Each hotel needs to find demand for accommodation year by year, month by month, week by week, day by day. These sources will be different at different times. The first goal of the sales force must be to sell accommodation to enough separate segments that there is a base of revenue sufficient to breakeven. Survival is assured.
Only with bankable demand at above breakeven levels should the sales force be empowered to aggressively attract demand. And such ‘hunted’ demand should be enjoyed because it will be directly contributing to the hotel’s team’s success.
Window shopping
On their daily foraging trips and when hunting, the bushmen range over a wide area outside the village. Each of them notes where plants are growing and bees nesting, so that the wild honey can be harvested and, that when the seasons change, the new roots, fruits and nuts can be harvested efficiently. Using collective and individual memories to access future stores of food is an essential key to ensuring survival.
Every member of a hotel team has a role to play in paying attention to where tomorrow’s business will come from. Everyone should be on the look out for new sources of demand and new channels - and everyone needs to have an agreed vehicle for sharing this knowledge so that the sales force can focus specific messages to specific segments at the right time and with the right offer. The sales team cannot and should not act in isolation.
Predators
The bushmen walk through the savannah in single file and they walk looking downwards most of the time. They are looking for the spores and droppings of animals and the direction of trampled grass. By reading the environment, they are interpreting recent activity in the area they are walking through. Although a hunting opportunity may be uncovered, the core reason for such an approach is to pro-actively guard against danger.
Business can be stolen or lost very easily. A wise hotel team pays special attention to the acts of direct and indirect competitors. As we illustrate elsewhere in this newsletter (Accidents happen - but you shouldn’t lose existing customers), neglect of guests can cause business to drift away but so too can the launch of new and better offers by competitors.
And it’s not just customers that can be stolen. Competitive advantage can lie in IT systems, in HR systems, in procurement.
Hotels that are intent on surviving do not allow competitors to poach their business – but hotels that are intent on surviving will be quite comfortable with continually stealing business from competitors.
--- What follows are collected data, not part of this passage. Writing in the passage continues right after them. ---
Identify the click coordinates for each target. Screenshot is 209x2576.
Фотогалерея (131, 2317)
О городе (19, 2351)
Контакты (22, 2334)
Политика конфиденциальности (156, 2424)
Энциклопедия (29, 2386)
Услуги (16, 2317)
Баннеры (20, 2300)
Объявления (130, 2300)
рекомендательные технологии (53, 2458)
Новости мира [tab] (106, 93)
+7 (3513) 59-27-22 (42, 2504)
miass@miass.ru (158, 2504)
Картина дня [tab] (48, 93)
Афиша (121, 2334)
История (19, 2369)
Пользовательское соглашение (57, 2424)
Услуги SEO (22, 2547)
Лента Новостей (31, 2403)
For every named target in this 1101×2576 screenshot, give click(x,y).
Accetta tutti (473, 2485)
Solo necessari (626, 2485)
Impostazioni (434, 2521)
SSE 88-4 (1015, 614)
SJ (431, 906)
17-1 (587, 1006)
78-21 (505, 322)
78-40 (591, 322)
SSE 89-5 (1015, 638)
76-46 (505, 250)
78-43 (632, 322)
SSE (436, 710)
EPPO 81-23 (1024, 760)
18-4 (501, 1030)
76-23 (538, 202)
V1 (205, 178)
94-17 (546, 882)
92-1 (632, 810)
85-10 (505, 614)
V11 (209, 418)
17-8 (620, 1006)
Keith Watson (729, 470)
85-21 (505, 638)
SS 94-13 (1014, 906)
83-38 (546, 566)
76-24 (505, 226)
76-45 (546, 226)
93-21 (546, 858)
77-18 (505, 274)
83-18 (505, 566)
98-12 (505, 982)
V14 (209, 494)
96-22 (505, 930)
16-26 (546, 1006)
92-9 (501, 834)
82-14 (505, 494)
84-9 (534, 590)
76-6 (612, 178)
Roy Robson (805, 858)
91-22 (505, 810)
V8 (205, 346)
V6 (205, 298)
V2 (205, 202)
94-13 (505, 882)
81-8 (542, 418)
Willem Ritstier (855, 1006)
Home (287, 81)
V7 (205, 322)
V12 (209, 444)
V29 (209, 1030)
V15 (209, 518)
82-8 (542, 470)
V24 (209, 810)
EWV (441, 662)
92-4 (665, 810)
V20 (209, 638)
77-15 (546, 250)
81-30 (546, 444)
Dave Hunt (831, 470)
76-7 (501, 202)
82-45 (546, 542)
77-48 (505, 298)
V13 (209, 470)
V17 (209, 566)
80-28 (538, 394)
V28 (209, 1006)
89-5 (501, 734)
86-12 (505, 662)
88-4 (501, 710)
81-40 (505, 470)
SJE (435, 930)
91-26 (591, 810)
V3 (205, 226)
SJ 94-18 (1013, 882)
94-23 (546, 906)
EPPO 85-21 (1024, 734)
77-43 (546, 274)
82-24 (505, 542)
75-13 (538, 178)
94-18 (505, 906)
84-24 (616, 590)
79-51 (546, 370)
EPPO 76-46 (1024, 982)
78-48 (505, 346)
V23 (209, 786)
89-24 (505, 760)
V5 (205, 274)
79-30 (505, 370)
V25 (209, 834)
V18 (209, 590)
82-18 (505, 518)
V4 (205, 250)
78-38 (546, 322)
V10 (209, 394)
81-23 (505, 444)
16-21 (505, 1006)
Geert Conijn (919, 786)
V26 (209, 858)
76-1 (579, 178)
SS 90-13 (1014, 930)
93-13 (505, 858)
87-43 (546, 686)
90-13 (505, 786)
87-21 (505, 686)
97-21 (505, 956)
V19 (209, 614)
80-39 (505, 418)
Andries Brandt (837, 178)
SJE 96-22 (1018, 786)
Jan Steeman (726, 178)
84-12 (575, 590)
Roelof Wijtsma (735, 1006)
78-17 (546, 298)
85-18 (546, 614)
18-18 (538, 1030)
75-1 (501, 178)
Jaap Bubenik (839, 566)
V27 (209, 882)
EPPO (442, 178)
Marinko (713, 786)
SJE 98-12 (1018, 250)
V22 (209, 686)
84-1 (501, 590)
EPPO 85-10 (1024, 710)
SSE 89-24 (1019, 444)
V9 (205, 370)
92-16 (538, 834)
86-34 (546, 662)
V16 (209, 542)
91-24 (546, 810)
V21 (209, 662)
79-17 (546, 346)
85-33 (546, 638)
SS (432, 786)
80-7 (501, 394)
Businesses that intend to survive ensure their competitively strong processes are bolstered.
Opportunism
The bushman will take each and every opportunity that the land offers. As they forage for roots and fruit and nuts, they will stop a while at a bush to feed themselves on the berries that are in season. And the women will feed the baby they are carrying with these berries too. As the bushman is making his way to a known source of wild honey, he will be on the look out for game to hunt. The bushman survives by augmenting a basic diet with opportunistic gains.
A hotel that is intent on surviving will have a team that is highly alert to opportunities to up-sell and cross-sell to existing customers, as well as to converting tentative enquiries into sales, no matter what channel is being used by the customer.
No stone will be left unturned in meeting in-house customers’ demands with attractively priced offers.
Conclusion
We hope that these observations on survival can help you refocus your hotel business on those elements that can contribute to long-term survival during such challenging times as those we are living and working through now.